(Dataset entries)
◇ ◇ ◇ ◇ ◇ ◇ ◇

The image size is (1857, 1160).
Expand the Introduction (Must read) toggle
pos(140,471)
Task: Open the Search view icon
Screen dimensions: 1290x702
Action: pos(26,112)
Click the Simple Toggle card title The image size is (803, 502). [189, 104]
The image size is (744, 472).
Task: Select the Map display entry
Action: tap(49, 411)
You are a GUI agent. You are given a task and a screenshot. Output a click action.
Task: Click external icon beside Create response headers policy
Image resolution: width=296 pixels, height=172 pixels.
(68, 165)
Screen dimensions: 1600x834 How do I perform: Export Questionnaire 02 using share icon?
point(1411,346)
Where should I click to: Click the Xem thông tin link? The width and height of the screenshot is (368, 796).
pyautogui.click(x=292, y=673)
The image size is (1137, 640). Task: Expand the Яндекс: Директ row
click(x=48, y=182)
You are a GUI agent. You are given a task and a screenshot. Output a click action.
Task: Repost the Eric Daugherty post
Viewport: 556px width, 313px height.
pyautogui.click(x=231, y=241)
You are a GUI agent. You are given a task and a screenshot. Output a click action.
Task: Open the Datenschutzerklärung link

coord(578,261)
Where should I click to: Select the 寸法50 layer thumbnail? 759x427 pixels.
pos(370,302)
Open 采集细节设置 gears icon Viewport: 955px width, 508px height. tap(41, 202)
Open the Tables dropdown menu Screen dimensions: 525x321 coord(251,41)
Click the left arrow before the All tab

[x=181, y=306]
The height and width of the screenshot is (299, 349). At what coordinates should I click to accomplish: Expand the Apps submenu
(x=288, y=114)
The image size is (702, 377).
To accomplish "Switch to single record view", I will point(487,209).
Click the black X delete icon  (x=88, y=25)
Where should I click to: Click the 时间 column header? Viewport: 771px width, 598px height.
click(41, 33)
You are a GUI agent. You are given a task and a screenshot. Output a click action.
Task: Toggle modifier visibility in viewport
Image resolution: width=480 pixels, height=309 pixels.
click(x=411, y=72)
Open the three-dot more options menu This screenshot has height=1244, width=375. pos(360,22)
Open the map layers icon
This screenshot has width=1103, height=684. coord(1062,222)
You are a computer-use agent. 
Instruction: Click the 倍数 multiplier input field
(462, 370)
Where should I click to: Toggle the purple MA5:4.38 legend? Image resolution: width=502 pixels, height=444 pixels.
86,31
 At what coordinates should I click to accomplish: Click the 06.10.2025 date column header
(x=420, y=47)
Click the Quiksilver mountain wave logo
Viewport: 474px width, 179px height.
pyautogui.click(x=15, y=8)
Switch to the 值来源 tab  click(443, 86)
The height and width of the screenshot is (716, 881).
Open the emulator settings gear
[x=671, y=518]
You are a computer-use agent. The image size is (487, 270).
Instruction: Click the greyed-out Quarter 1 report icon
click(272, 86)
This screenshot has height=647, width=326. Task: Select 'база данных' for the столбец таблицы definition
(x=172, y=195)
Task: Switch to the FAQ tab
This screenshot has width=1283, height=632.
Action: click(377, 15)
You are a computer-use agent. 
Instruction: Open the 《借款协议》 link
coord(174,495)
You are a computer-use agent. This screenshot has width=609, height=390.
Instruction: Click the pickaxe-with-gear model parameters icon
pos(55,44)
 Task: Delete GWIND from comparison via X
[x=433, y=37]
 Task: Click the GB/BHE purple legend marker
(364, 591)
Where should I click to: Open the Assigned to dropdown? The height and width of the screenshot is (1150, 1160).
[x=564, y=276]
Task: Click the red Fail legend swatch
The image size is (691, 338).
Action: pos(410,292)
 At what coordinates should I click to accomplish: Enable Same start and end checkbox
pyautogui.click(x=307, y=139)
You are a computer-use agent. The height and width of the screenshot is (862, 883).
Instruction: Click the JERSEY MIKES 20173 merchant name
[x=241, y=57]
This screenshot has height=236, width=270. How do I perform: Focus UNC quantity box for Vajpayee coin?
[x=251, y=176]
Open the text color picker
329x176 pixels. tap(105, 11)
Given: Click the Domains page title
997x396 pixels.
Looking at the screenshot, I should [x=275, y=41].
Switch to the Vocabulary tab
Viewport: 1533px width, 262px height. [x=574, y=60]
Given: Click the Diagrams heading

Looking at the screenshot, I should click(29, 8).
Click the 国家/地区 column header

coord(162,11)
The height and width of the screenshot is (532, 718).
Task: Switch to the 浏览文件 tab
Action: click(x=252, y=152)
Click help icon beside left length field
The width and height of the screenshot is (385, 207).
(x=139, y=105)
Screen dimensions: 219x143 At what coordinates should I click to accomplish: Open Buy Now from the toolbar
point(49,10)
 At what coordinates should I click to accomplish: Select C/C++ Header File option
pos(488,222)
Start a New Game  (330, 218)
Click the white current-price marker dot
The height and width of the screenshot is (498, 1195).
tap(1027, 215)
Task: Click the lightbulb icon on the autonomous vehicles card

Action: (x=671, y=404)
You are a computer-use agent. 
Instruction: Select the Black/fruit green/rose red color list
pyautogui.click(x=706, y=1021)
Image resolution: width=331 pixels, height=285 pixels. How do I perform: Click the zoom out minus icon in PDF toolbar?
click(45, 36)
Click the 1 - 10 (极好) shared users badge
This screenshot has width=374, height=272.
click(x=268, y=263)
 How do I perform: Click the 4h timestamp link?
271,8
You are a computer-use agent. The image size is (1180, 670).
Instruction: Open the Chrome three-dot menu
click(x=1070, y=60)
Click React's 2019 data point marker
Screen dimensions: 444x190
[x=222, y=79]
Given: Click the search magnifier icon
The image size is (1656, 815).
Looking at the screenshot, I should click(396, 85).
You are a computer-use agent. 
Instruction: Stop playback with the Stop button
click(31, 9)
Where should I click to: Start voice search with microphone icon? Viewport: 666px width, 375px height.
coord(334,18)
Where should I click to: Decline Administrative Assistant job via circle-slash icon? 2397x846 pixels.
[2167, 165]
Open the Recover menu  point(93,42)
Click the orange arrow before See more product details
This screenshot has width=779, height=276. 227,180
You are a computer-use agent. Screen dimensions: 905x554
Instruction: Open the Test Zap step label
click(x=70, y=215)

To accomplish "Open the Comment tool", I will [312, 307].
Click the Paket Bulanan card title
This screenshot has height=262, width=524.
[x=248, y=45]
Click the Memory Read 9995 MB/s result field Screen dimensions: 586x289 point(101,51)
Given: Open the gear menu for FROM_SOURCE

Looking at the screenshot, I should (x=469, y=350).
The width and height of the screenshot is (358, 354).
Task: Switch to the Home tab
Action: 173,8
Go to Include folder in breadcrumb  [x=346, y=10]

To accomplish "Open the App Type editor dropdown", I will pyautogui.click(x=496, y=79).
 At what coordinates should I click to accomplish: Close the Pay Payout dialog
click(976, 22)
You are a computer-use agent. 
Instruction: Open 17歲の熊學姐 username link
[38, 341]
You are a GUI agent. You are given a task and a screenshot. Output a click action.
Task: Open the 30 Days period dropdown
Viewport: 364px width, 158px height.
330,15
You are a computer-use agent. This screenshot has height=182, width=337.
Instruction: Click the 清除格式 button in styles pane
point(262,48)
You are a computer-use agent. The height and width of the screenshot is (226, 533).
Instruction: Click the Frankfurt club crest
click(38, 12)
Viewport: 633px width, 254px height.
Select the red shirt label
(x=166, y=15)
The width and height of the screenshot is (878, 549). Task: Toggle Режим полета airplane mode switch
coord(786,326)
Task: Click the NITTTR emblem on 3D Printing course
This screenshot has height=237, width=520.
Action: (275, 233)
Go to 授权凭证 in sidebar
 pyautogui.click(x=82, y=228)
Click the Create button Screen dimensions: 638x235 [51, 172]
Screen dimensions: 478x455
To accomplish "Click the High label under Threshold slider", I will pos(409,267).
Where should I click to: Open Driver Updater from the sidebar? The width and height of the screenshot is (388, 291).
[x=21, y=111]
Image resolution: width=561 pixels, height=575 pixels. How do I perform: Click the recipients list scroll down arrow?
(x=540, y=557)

◇ ◇ ◇ ◇ ◇ ◇ ◇

• [How to complete this task] Retype exactly the lines above, from the one with "Screen dimensions: 219x143" through the one with "You are a computer-use agent. The image size is (1180, 670).", inclusive.

• [Written reply]
Screen dimensions: 219x143 At what coordinates should I click to accomplish: Open Buy Now from the toolbar
point(49,10)
 At what coordinates should I click to accomplish: Select C/C++ Header File option
pos(488,222)
Start a New Game  (330, 218)
Click the white current-price marker dot
The height and width of the screenshot is (498, 1195).
tap(1027, 215)
Task: Click the lightbulb icon on the autonomous vehicles card

Action: (x=671, y=404)
You are a computer-use agent. 
Instruction: Select the Black/fruit green/rose red color list
pyautogui.click(x=706, y=1021)
Image resolution: width=331 pixels, height=285 pixels. How do I perform: Click the zoom out minus icon in PDF toolbar?
click(45, 36)
Click the 1 - 10 (极好) shared users badge
This screenshot has width=374, height=272.
click(x=268, y=263)
 How do I perform: Click the 4h timestamp link?
271,8
You are a computer-use agent. The image size is (1180, 670).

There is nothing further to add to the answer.